Initially unable to find a UK distributor, an online campaign by Potter fans was credited with helping to secure a deal. Although a mediocre movie, it has a great soundtrack – handpicked by David Holmes – including songs by Cashier No. 9, Fuck Buttons and Holmes himself.

The highlight, though, is Shiels’ ‘Hello Death,’ a macabre little nursery rhyme ditty with a lyrical nod to Malvina Reynolds’ classic folk ballad ‘Little Boxes.’

It turns out that ‘Hello Death My Old Friend’ was a mere appetiser for The Great Depression, a 5-track EP of such heartworn (and heartfelt) beauty it should immediately elevate Kilrea-born Shiels to national treasure status.

Opening song ‘When We Were Brothers’ begins with Shiels’ naked voice – bruised, yet richly timbered and endearing – confessing that he 'shot a man who was not there / A bad moon follows me everywhere', before McAuley’s brushed drums are joined by Hutchinson’s minimal piano notes.

A rousing accordion carries the listener off on a mysterious tale of inherited sin where everyone dies 'in their own hearts and their own way'. It’s a song – and a sound – that seems as old as the hills and as fresh as tomorrow’s news.

‘The Love of an Honest Man’ follows, whose unnamed narrator 'shared my bed with the shame I’ve known / I bathed in blood that was not my own'. The sparse instrumentation and delicate harmonies carry Shiels’ resigned vocal over a lazy shuffle beat.

The highlight of the EP – and the most affecting song on the record – is ‘Look What You’ve Done,’ (listen below) a tale of regret and disappointment at how a relationship can be undone by one of the lovers.
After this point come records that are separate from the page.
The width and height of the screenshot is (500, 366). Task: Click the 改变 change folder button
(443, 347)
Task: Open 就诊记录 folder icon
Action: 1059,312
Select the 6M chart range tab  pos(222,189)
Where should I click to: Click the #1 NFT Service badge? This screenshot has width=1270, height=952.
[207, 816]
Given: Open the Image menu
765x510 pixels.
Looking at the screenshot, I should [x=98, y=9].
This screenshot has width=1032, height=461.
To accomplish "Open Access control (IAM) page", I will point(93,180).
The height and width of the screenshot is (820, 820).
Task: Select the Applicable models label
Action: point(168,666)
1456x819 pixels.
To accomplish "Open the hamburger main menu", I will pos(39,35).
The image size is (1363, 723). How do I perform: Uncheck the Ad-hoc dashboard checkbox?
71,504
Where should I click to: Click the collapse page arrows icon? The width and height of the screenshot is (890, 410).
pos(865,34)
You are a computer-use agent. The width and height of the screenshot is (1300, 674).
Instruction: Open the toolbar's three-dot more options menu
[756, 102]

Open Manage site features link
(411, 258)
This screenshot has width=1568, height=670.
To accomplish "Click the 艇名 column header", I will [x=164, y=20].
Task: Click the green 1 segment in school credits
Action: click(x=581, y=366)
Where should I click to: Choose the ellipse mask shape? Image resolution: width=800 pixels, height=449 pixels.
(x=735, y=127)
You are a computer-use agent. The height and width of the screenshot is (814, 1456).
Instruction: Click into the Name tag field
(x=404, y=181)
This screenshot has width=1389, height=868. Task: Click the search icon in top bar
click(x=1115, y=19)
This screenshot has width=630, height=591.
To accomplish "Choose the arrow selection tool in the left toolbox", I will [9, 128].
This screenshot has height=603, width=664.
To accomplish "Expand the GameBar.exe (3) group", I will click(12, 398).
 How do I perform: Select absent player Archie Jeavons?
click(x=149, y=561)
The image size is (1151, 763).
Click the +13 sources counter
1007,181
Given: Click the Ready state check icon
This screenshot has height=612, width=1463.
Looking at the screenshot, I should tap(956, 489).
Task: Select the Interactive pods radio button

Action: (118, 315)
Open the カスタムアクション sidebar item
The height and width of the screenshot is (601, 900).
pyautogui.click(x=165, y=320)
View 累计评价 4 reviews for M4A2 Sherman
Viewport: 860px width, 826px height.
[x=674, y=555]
The song has the momentum of a funeral march, until the music rises, like a wave of despair, before falling away and leaving only the faintest percussion and guest musician Tom Hughes’ mournful cello. The song ends with 'the flowers of romance' buried deep into the ground.

The final two songs, ‘The Lastest Greatest Comedienne’ and ‘Hell is…’ feature perhaps the strongest tunes on the record. Stripped back to just guitar and vocals, with Turley’s added bowed saw on ‘Hell is…’, these are songs that a postman could whistle – though a postman of a somewhat melancholic bent.